Source data —

'''

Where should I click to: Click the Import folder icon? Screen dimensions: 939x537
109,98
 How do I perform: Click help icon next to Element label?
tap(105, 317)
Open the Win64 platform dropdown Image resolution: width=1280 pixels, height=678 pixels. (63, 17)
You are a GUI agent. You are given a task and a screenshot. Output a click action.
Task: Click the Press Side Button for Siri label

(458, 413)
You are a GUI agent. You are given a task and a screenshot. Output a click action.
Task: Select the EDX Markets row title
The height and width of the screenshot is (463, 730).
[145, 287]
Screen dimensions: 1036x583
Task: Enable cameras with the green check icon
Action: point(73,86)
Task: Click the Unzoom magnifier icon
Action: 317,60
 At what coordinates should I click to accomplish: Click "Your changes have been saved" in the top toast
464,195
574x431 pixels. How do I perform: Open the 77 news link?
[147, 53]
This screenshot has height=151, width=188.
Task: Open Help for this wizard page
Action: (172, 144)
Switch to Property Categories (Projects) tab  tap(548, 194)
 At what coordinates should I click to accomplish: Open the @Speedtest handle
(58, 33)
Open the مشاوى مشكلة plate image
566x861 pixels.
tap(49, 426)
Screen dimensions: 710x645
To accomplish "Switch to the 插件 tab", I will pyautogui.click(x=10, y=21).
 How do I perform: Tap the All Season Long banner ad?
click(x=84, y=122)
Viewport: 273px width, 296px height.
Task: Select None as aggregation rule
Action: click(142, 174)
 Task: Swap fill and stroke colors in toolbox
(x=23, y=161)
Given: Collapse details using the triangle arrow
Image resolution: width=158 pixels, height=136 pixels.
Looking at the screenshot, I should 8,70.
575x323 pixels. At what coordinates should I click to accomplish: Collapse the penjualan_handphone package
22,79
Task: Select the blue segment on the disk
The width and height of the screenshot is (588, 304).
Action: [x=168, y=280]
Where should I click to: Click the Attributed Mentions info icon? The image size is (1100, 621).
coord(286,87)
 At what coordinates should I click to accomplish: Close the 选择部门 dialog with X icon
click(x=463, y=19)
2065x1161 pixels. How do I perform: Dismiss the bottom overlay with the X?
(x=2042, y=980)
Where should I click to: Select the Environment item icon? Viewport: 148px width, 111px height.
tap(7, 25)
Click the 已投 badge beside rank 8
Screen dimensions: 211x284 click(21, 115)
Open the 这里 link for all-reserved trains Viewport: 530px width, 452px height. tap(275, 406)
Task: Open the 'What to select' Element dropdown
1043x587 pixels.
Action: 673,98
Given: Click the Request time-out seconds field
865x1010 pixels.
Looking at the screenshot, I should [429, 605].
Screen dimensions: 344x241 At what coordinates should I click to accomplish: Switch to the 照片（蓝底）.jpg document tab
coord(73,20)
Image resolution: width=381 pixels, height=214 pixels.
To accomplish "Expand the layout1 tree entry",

'''

Required work — Rewrite the listing above, swapping every "dropdown" for "menu" and leaving all else unchanged.

Task response —
Where should I click to: Click the Import folder icon? Screen dimensions: 939x537
109,98
 How do I perform: Click help icon next to Element label?
tap(105, 317)
Open the Win64 platform menu Image resolution: width=1280 pixels, height=678 pixels. (63, 17)
You are a GUI agent. You are given a task and a screenshot. Output a click action.
Task: Click the Press Side Button for Siri label

(458, 413)
You are a GUI agent. You are given a task and a screenshot. Output a click action.
Task: Select the EDX Markets row title
The height and width of the screenshot is (463, 730).
[145, 287]
Screen dimensions: 1036x583
Task: Enable cameras with the green check icon
Action: point(73,86)
Task: Click the Unzoom magnifier icon
Action: 317,60
 At what coordinates should I click to accomplish: Click "Your changes have been saved" in the top toast
464,195
574x431 pixels. How do I perform: Open the 77 news link?
[147, 53]
This screenshot has height=151, width=188.
Task: Open Help for this wizard page
Action: (172, 144)
Switch to Property Categories (Projects) tab  tap(548, 194)
 At what coordinates should I click to accomplish: Open the @Speedtest handle
(58, 33)
Open the مشاوى مشكلة plate image
566x861 pixels.
tap(49, 426)
Screen dimensions: 710x645
To accomplish "Switch to the 插件 tab", I will pyautogui.click(x=10, y=21).
 How do I perform: Tap the All Season Long banner ad?
click(x=84, y=122)
Viewport: 273px width, 296px height.
Task: Select None as aggregation rule
Action: click(142, 174)
 Task: Swap fill and stroke colors in toolbox
(x=23, y=161)
Given: Collapse details using the triangle arrow
Image resolution: width=158 pixels, height=136 pixels.
Looking at the screenshot, I should 8,70.
575x323 pixels. At what coordinates should I click to accomplish: Collapse the penjualan_handphone package
22,79
Task: Select the blue segment on the disk
The width and height of the screenshot is (588, 304).
Action: [x=168, y=280]
Where should I click to: Click the Attributed Mentions info icon? The image size is (1100, 621).
coord(286,87)
 At what coordinates should I click to accomplish: Close the 选择部门 dialog with X icon
click(x=463, y=19)
2065x1161 pixels. How do I perform: Dismiss the bottom overlay with the X?
(x=2042, y=980)
Where should I click to: Select the Environment item icon? Viewport: 148px width, 111px height.
tap(7, 25)
Click the 已投 badge beside rank 8
Screen dimensions: 211x284 click(21, 115)
Open the 这里 link for all-reserved trains Viewport: 530px width, 452px height. tap(275, 406)
Task: Open the 'What to select' Element menu
1043x587 pixels.
Action: 673,98
Given: Click the Request time-out seconds field
865x1010 pixels.
Looking at the screenshot, I should [429, 605].
Screen dimensions: 344x241 At what coordinates should I click to accomplish: Switch to the 照片（蓝底）.jpg document tab
coord(73,20)
Image resolution: width=381 pixels, height=214 pixels.
To accomplish "Expand the layout1 tree entry",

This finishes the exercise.